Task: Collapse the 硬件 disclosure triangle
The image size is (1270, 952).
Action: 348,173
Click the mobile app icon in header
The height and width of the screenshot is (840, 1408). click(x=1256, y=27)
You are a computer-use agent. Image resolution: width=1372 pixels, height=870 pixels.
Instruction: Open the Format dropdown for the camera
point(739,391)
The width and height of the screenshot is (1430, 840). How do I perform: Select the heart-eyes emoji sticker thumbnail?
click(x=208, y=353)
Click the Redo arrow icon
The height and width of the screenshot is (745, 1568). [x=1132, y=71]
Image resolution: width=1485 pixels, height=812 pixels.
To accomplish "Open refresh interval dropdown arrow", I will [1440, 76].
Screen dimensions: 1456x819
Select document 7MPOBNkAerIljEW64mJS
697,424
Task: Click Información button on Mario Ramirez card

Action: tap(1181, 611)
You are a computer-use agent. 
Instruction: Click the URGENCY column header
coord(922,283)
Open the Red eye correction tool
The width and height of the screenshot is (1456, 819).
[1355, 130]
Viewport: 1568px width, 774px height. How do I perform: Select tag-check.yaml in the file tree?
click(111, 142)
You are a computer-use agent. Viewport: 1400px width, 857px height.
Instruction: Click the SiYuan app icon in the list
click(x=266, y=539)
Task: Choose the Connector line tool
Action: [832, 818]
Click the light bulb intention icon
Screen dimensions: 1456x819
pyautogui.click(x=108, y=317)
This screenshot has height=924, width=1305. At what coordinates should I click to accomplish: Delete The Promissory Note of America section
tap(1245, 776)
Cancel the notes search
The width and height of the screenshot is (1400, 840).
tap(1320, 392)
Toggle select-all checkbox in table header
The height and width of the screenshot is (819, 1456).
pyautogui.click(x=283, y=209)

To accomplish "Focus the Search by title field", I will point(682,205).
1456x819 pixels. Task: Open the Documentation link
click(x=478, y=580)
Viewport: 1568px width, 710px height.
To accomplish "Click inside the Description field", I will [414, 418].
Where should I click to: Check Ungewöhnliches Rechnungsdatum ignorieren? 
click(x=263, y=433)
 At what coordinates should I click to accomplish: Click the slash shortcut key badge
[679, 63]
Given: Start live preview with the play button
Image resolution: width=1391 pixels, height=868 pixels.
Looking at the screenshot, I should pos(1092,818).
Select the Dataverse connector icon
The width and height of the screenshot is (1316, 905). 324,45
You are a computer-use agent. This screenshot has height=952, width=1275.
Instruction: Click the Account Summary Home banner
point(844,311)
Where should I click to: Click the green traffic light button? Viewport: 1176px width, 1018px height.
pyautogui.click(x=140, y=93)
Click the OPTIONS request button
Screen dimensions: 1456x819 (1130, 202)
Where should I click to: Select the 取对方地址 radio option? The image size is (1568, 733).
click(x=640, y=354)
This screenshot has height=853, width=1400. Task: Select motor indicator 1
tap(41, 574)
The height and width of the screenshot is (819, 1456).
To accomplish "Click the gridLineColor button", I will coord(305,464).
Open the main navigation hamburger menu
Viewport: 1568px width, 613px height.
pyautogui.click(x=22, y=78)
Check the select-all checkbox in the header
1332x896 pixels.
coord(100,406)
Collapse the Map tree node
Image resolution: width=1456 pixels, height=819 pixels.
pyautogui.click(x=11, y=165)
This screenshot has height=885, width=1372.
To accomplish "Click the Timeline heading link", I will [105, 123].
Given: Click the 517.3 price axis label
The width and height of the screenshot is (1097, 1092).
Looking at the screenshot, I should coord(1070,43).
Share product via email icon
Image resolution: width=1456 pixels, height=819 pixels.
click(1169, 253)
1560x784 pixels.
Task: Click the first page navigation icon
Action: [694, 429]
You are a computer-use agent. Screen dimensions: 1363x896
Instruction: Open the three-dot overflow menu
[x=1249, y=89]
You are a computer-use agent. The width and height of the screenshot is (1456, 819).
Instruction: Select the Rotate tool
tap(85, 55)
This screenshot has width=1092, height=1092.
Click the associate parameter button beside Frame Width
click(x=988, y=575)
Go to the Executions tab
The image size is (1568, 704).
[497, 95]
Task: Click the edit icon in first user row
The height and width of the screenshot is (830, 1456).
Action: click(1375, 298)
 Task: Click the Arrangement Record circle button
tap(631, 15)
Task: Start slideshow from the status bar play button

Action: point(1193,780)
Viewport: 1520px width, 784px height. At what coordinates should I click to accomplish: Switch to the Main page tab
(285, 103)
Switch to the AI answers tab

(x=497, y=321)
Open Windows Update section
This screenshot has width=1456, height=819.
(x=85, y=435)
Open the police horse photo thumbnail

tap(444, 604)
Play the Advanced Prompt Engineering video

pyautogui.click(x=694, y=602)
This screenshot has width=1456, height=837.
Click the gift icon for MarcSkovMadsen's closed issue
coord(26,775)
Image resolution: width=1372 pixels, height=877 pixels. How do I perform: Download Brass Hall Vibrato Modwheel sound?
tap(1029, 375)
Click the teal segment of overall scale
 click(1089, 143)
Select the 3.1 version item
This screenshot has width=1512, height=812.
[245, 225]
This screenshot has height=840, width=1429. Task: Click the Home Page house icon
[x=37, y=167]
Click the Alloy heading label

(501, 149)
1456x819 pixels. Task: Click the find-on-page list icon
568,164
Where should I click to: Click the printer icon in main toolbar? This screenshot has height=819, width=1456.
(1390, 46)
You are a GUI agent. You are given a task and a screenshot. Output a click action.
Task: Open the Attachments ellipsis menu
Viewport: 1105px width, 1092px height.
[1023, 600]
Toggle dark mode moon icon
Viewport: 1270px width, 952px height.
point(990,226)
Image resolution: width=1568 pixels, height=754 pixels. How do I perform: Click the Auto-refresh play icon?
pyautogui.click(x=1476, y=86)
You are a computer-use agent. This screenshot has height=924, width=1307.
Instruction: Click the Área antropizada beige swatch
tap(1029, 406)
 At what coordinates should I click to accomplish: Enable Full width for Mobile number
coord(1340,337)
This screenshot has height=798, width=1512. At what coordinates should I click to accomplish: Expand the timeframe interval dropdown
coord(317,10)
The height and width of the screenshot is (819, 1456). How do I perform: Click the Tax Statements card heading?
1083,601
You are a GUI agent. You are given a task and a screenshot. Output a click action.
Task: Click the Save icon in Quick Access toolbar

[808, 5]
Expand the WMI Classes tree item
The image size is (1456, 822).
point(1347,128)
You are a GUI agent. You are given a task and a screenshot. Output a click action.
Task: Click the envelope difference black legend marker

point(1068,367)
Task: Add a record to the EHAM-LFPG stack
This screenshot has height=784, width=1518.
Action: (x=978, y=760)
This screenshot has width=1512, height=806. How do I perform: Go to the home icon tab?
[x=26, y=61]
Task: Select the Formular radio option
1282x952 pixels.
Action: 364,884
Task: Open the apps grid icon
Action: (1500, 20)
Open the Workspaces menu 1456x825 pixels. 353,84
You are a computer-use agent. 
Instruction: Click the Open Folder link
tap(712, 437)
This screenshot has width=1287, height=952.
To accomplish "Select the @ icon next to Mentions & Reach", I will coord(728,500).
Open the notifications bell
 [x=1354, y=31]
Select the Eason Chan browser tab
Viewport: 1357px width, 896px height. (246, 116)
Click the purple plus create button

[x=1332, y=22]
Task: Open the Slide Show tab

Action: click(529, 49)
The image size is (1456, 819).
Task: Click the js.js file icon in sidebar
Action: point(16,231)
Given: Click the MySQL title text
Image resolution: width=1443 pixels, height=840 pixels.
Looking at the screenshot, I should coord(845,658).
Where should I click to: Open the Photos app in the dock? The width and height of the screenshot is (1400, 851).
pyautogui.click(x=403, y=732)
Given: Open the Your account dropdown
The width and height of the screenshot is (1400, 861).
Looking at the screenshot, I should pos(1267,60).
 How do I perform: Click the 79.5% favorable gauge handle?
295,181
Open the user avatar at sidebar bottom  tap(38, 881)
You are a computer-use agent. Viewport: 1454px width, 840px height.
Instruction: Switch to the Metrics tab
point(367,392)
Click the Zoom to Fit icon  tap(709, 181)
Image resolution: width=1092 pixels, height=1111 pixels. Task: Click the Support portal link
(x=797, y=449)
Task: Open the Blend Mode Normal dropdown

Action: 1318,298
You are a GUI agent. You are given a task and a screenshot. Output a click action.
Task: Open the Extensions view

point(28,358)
::::::::
■ **WORK TO COMPLETE**
Exact duplication is required for the lines above, from the line that contains "Open the main navigation hamburger menu" to the line that contains "Open Windows Update section", inclusive; omit all others.

■ **WRITTEN REPLY**
Open the main navigation hamburger menu
Viewport: 1568px width, 613px height.
pyautogui.click(x=22, y=78)
Check the select-all checkbox in the header
1332x896 pixels.
coord(100,406)
Collapse the Map tree node
Image resolution: width=1456 pixels, height=819 pixels.
pyautogui.click(x=11, y=165)
This screenshot has height=885, width=1372.
To accomplish "Click the Timeline heading link", I will [105, 123].
Given: Click the 517.3 price axis label
The width and height of the screenshot is (1097, 1092).
Looking at the screenshot, I should coord(1070,43).
Share product via email icon
Image resolution: width=1456 pixels, height=819 pixels.
click(1169, 253)
1560x784 pixels.
Task: Click the first page navigation icon
Action: [694, 429]
You are a computer-use agent. Screen dimensions: 1363x896
Instruction: Open the three-dot overflow menu
[x=1249, y=89]
You are a computer-use agent. The width and height of the screenshot is (1456, 819).
Instruction: Select the Rotate tool
tap(85, 55)
This screenshot has width=1092, height=1092.
Click the associate parameter button beside Frame Width
click(x=988, y=575)
Go to the Executions tab
The image size is (1568, 704).
[497, 95]
Task: Click the edit icon in first user row
The height and width of the screenshot is (830, 1456).
Action: click(1375, 298)
 Task: Click the Arrangement Record circle button
tap(631, 15)
Task: Start slideshow from the status bar play button

Action: point(1193,780)
Viewport: 1520px width, 784px height. At what coordinates should I click to accomplish: Switch to the Main page tab
(285, 103)
Switch to the AI answers tab

(x=497, y=321)
Open Windows Update section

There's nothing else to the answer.